*EXCERPTED TEXT*

────────

My issue is the failure of the internal keep-alive subscription/state machine taks. I have checked the values in UaTcpSessionChannel you are using internally.

UaTcpSessionChannel.cs:

...
        public const double DefaultPublishingInterval = 1000f;
        public const uint DefaultKeepaliveCount = 30;
...
            // create the keep alive subscription.
            var subscriptionRequest = new CreateSubscriptionRequest
            {
                RequestedPublishingInterval = DefaultPublishingInterval,
                RequestedMaxKeepAliveCount = DefaultKeepaliveCount,
                RequestedLifetimeCount = DefaultKeepaliveCount * 3,
                PublishingEnabled = true,
            };

...

These are excatly the values suggested by you, so they should be "good" values according to the OpcUaStandard. However after 30 seconds of inactivity on the channel (no subscriptions, no read/write requests,...), I get the "Error publishing subscription" from the state machine tasks inside the UaTcpSessionChannel. I would expect the channel to be kept open, even when it is not used at the moment. Are my expectations wrong?

When I setup an subscription to a monitored item, using your suggested settings, neither subscription times out, but for this is more of a workaround.

I hope my description is not too confusing. Any help is highly appreceated.

awcullen commented 4 years ago

Would you share the firmware version of the S7-1500 controller. I'm using the S7-PLCSIM Advanced soft plc for testing. Knowing the firmware version will eliminate a variable in the testing.

Galama1979 commented 4 years ago

Knowing the firmware version will eliminate a variable in the testing.

Firmware Version is v02.06.01

awcullen commented 4 years ago

Ok. I reproduced the same issue. That's the first step in fixing this!

awcullen commented 4 years ago

To fix this issue, I will release a new version 2.5.2 in the coming days. To work around this issue today, you can changes the MaxSessionTimeout setting from 30 sec to 120 sec and download to your controller. Thanks again for reporting this issue. image

vladislav-mitev commented 4 years ago

To fix this issue, I will release a new version 2.5.2 in the coming days. To work around this issue today, you can changes the MaxSessionTimeout setting from 30 sec to 120 sec and download to your controller. Thanks again for reporting this issue. image

Could you please explain the reason behind all this. Understanding it would help us locate potential problems in our current implementations! Many, many thanks and appreciations!

────────

*SUPPLIED RECORDS*
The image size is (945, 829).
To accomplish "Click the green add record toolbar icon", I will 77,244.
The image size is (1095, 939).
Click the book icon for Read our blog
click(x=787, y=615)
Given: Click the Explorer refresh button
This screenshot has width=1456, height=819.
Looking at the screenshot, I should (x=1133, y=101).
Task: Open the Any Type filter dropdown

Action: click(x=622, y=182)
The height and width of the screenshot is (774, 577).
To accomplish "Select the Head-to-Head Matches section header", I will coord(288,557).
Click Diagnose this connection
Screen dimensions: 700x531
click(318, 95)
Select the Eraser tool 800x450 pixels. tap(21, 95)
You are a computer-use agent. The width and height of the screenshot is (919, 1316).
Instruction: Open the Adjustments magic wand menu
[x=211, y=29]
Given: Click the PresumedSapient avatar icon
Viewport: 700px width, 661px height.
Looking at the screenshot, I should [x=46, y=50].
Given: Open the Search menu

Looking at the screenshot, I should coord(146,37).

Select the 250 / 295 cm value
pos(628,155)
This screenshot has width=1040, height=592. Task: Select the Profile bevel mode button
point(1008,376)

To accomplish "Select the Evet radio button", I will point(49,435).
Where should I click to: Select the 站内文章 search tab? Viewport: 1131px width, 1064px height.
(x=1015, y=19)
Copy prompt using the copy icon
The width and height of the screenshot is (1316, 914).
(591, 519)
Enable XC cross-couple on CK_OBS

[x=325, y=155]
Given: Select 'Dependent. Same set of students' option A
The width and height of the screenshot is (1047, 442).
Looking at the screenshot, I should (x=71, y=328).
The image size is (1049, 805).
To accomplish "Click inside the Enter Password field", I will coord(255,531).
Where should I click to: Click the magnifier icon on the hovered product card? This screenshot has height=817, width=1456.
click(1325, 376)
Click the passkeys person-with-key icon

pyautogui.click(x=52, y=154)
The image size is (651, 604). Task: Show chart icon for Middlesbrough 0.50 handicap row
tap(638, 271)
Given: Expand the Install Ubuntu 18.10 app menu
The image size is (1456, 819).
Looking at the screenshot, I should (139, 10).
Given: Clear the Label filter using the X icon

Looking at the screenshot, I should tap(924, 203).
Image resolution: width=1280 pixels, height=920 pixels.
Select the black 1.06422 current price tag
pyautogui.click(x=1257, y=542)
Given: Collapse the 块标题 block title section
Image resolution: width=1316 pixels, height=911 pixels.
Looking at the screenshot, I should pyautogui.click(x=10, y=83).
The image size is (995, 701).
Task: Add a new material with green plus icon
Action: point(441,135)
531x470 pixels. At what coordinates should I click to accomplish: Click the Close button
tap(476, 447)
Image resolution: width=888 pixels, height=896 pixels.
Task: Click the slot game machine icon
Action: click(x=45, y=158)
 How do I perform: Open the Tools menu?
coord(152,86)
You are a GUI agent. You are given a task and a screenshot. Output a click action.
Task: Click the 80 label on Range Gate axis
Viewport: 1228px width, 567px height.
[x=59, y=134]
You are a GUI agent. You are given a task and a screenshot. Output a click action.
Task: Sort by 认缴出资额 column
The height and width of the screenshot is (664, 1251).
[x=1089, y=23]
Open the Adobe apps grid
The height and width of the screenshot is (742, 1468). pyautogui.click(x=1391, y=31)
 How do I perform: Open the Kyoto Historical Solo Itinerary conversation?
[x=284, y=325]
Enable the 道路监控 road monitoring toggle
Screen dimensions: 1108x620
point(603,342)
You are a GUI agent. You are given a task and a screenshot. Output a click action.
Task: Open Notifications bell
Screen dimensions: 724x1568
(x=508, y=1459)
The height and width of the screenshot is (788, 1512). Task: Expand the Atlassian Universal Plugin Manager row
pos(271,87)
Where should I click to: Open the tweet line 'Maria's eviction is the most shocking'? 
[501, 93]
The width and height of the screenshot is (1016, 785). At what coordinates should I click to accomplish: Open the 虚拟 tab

────────

*OBJECTIVE*
Answer these questions from the keep-alive thread:
1. What value is DefaultKeepaliveCount given in UaTcpSessionChannel.cs?
2. What firmware version does the controller run?
3. What should the MaxSessionTimeout setting be changed to as a workaround?
The entries aren't needed for this.

*RESULT*
1. 30
2. v02.06.01
3. 120 sec